# Work to be completed
Go to the line below containing "[Électronique et Gadgets] (333, 655)" and print exactly from there through the line containing "Passe-temps et Loisirs (309, 971)", both included. Print nothing else.

# Data shown
Content starts

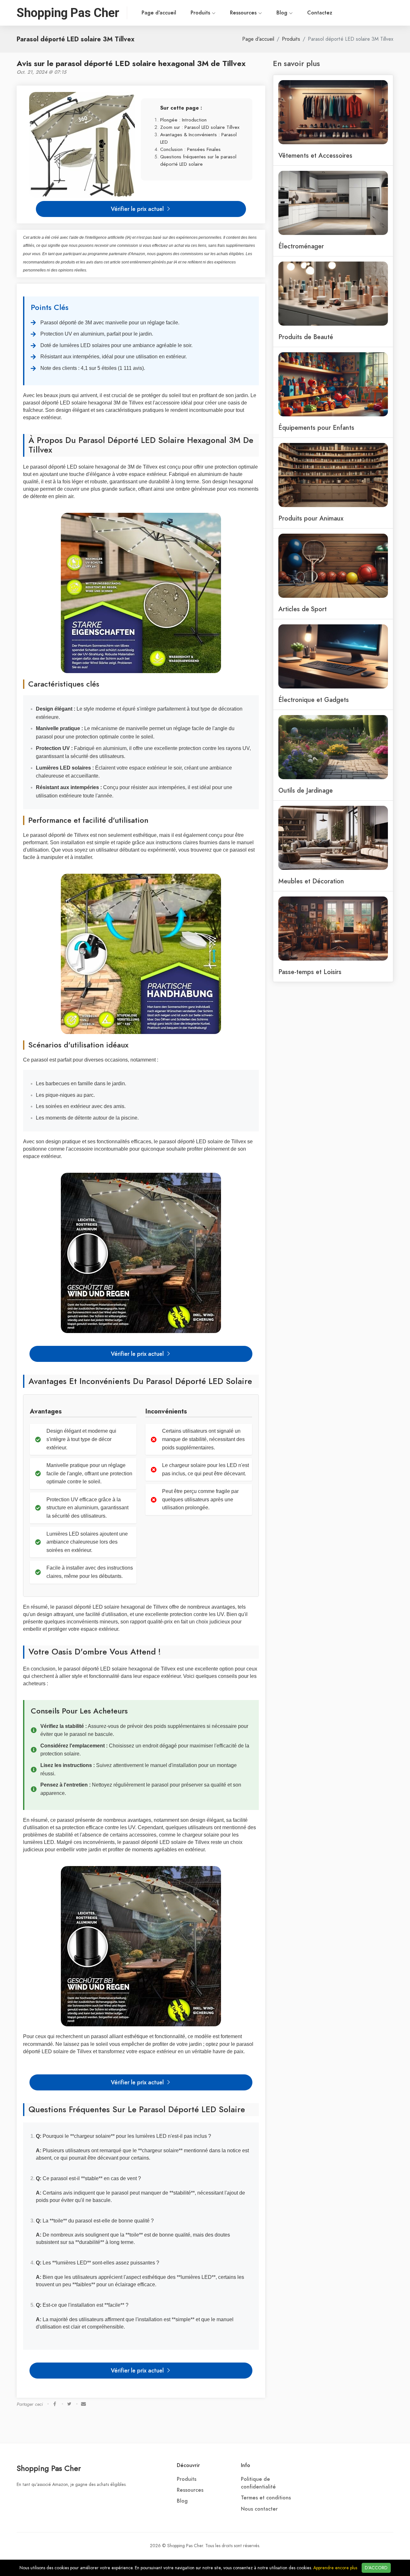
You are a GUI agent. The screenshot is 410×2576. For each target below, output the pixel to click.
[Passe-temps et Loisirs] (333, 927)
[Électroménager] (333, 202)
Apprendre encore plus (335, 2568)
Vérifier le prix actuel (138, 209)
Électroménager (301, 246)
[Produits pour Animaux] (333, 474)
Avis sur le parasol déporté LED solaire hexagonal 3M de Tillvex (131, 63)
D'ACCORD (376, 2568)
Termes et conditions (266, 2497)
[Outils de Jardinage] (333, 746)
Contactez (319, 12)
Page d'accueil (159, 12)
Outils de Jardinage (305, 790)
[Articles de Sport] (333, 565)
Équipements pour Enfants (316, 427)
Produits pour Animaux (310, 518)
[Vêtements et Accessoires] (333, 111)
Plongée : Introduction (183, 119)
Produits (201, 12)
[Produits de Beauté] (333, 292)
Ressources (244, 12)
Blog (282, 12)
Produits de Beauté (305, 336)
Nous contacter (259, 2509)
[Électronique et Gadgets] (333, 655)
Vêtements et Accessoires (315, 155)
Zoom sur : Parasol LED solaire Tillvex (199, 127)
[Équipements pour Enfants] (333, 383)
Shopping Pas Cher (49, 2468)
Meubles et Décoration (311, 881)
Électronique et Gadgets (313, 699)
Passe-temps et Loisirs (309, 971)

Content ends
Content starts

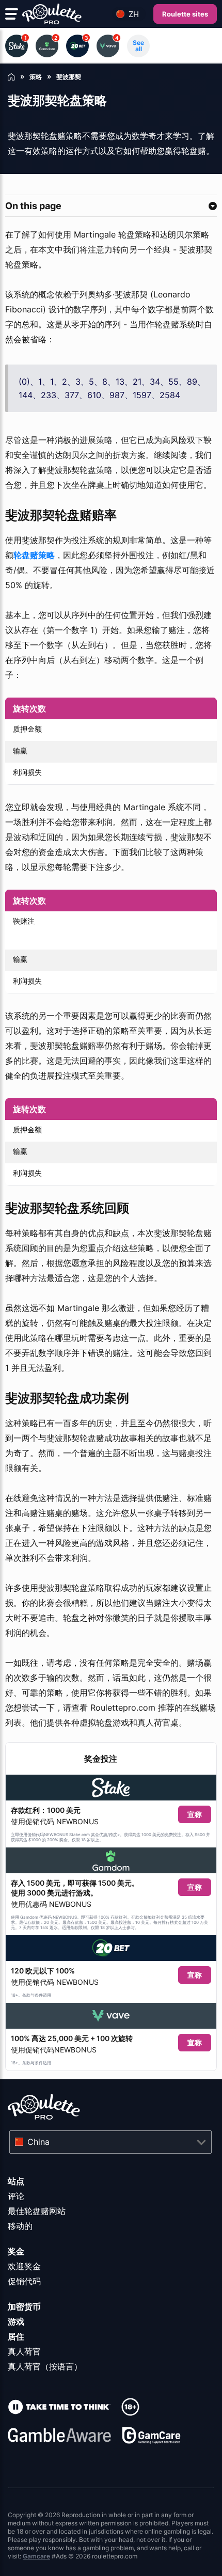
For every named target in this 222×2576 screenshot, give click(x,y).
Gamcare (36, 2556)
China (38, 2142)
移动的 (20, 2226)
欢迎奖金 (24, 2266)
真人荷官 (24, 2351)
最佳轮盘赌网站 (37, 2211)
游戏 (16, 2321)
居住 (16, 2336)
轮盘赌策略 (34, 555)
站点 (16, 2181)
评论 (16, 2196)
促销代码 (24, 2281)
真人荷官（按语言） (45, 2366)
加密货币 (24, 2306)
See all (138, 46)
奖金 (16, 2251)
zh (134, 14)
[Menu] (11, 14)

Content ends
Content starts

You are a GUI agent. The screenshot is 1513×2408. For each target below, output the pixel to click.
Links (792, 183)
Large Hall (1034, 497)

Content ends

# Response to the task
[Électronique et Gadgets] (333, 655)
Vêtements et Accessoires (315, 155)
Zoom sur : Parasol LED solaire Tillvex (199, 127)
[Équipements pour Enfants] (333, 383)
Shopping Pas Cher (49, 2468)
Meubles et Décoration (311, 881)
Électronique et Gadgets (313, 699)
Passe-temps et Loisirs (309, 971)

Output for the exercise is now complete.